Does Endreny overstate the case in his last sentence? “These achievements are grassroots, wholesome, and empowering, and ensure that trees will not be relegated to a museum.” Unquestionably, if urban areas only take up 4% of the land areas. But then, who doesn’t love the appearance of a healthy, tall, green tree along a city boulevard?

Update 3/26/18: For another article on the urban forest, see “How tree bonds can help preserve the urban forest” on The Conversation. Four authors consider ways to fund more tree planting in cities.

Update 3/26/18: In his daily Breakpoint commentary for March 22, John Stonestreet wrote about “talking trees,” concluding that “naturalism has no language of wonder.”

Exercise: Take notice of the “urban forest” in your city on your way to work. Imagine the trees erased from the scene. Would it make a difference to your sense of well-being? Could your city do better with tree planting?

Isn’t it just like God to make things that give more than they receive? I recently marveled at a tree I regretfully had to remove (I did get some firewood and mulch from it). All those strong limbs, leaves, and light-harvesting machines arose from dirt! A little seed that had started that tree growing years ago contained all the program code to take ingredients from dirt and transform them into a massive, glorious living thing, operated on by machines at the cellular level more complex than biochemists can fathom. Plant a pebble in the dirt and it won’t do that. What amazing and beautiful objects God has given us in trees. They provide object lessons instructing us that we, too, should contribute more than we consume.
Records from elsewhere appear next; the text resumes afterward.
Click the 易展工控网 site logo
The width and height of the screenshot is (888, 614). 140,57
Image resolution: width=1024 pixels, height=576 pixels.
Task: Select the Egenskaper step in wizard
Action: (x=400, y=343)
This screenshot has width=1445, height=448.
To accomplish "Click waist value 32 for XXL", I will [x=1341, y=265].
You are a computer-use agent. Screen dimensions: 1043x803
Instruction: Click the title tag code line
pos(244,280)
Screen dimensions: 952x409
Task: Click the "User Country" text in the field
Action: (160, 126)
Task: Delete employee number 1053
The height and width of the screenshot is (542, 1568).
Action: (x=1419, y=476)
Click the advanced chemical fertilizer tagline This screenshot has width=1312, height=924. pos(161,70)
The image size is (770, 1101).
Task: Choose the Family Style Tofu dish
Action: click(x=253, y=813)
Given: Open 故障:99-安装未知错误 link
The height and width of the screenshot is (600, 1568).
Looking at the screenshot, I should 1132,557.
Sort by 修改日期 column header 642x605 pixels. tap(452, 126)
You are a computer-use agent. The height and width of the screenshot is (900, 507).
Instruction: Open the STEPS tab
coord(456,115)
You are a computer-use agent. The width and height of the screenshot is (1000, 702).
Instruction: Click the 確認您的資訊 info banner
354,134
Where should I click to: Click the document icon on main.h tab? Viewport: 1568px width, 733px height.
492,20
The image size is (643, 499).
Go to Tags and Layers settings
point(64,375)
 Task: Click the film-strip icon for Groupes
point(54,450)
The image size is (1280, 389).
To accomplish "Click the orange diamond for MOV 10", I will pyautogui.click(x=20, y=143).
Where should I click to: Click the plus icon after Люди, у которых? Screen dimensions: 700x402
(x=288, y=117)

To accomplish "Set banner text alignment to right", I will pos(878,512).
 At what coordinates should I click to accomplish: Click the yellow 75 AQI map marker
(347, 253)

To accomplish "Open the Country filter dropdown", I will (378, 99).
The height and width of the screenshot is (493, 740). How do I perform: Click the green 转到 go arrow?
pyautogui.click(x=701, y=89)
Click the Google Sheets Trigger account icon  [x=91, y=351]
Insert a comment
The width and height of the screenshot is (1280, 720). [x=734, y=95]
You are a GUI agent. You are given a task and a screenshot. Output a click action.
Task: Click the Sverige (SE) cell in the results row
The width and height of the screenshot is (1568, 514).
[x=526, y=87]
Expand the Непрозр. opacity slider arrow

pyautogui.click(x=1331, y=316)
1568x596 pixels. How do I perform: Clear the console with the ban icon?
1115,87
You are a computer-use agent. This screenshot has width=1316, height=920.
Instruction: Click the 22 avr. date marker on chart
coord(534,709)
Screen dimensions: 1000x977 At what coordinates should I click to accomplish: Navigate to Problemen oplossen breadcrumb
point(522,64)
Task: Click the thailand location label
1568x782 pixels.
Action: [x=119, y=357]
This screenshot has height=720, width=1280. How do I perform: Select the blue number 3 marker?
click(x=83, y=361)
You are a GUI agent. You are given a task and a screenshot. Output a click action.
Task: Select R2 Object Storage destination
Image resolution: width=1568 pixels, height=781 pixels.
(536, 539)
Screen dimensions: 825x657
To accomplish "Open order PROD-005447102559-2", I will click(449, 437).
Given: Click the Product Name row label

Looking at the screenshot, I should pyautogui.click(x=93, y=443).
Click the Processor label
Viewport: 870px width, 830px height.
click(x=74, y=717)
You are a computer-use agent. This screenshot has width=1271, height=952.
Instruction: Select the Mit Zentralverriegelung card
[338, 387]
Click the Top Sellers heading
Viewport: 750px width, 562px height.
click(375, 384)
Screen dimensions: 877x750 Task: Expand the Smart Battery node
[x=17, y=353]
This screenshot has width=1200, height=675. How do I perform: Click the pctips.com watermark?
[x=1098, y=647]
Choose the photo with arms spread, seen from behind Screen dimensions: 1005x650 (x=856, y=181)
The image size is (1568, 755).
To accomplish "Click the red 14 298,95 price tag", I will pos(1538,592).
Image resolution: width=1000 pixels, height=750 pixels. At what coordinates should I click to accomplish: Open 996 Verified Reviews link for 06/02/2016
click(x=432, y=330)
Do human beings need trees? It’s noteworthy that one of the most joyful holidays in Israel from the time of Moses that continues to this day is to build outdoor booths with leafy branches of trees and live in them for a week. It’s as if the Creator wanted to help fallen humanity get out of their artificial worlds and take a look at the glories outside at least once a year. Better yet, leave the city once in awhile and actually walk or drive through a natural forest.

An urban forest had historical significance in one particular city. It provided palm branches for people to welcome the Lord Jesus Christ into Jerusalem as they shouted, “Hosanna! Blessed is He who comes in the name of the Lord” (Matthew 21). Happy Palm Sunday to all our CEH readers!